Una Caperucita Roja pasión lamiendo una paleta de azúcar, con la mirada perdida y el gesto de una Lolita posmoderna que antaño hubiera provocado sudores a Vladimir Nabokov, y hoy encendería de codicia los ojos de los caza-niñas sensuales de las pasarelas. Un Lobo Feroz en jeans, de portentoso hocico, con una tentadora canastita plena de dulces, frutas y flores, acechando a su presa, la niña del cuento de Perrault, moralista y aleccionador. Todo en plastilinas multicolores trabajadas hasta la exasperación.

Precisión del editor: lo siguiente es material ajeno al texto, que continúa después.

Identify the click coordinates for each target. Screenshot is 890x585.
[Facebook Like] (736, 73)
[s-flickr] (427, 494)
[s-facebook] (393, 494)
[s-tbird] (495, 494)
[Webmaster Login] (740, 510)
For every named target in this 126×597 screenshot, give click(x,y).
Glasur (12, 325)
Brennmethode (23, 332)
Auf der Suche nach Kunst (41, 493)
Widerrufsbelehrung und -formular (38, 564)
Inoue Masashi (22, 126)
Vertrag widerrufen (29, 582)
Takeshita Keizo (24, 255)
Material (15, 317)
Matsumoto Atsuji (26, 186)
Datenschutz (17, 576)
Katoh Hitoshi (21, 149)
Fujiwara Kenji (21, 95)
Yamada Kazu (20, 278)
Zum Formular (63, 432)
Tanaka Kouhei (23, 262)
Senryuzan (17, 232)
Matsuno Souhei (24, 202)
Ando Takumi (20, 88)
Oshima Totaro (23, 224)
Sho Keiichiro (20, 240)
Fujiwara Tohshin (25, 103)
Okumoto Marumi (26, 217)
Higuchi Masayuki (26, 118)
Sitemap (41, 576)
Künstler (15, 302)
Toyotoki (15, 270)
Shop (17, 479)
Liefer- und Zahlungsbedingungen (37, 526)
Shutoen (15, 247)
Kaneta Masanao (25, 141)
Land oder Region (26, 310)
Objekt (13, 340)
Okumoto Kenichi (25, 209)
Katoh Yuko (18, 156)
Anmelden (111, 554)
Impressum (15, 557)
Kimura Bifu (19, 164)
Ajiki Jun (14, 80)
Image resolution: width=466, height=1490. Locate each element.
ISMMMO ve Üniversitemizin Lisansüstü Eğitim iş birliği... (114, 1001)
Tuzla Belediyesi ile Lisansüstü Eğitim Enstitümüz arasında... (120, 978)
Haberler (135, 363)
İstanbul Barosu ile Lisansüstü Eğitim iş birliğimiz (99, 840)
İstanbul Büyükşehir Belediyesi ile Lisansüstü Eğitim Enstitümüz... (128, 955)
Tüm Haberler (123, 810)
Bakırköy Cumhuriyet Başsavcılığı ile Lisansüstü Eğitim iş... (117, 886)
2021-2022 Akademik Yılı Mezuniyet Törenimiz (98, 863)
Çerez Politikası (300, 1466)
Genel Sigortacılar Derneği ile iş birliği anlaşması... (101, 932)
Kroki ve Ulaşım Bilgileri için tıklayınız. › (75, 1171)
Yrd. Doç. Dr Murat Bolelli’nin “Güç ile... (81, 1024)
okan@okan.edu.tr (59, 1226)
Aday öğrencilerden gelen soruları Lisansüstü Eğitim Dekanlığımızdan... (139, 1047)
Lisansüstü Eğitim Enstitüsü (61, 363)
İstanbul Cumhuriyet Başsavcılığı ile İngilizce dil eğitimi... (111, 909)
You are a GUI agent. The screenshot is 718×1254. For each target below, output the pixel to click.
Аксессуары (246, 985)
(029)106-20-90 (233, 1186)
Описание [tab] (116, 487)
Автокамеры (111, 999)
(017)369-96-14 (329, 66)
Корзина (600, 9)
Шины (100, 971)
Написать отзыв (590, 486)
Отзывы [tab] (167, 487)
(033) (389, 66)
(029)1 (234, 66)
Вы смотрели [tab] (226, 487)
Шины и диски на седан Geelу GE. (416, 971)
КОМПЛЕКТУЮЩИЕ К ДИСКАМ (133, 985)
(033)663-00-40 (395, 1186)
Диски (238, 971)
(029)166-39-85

Dos very sexy sweet lesbians practicando sexo con la mirada vacía, la sonrisa de rigor, la lengua de la negra en un pezón de la rubia. Una perfect brunette in hot action, una fellatio para la cámara. Otra angelic blonde babe fumando mientras acaricia su entrepierna. La lascivia de oferta. Todo en galletitas de supermercado, trizadas, de diferentes texturas.
Desafío, ironía, cierto cinismo e ingenio, define a Esa boca tan grande, la nueva muestra del grupo de artistas plásticos Mondongo, conocidos por su trabajo con materiales no convencionales desde 1999.
Juliana Lafitte, Agustina Picasso y Manuel Mendanha, los Mondongo, afirman acerca de sus creaciones: “Borramos lo individual para tocar al colectivo público en lo más secreto de su intimidad, donde cada uno esconde las mejores evocaciones del arte. Y las peores de la vida”; y entre estas últimas aluden permanentemente a “la imagen como herramienta de nuestra sociedad consumista”.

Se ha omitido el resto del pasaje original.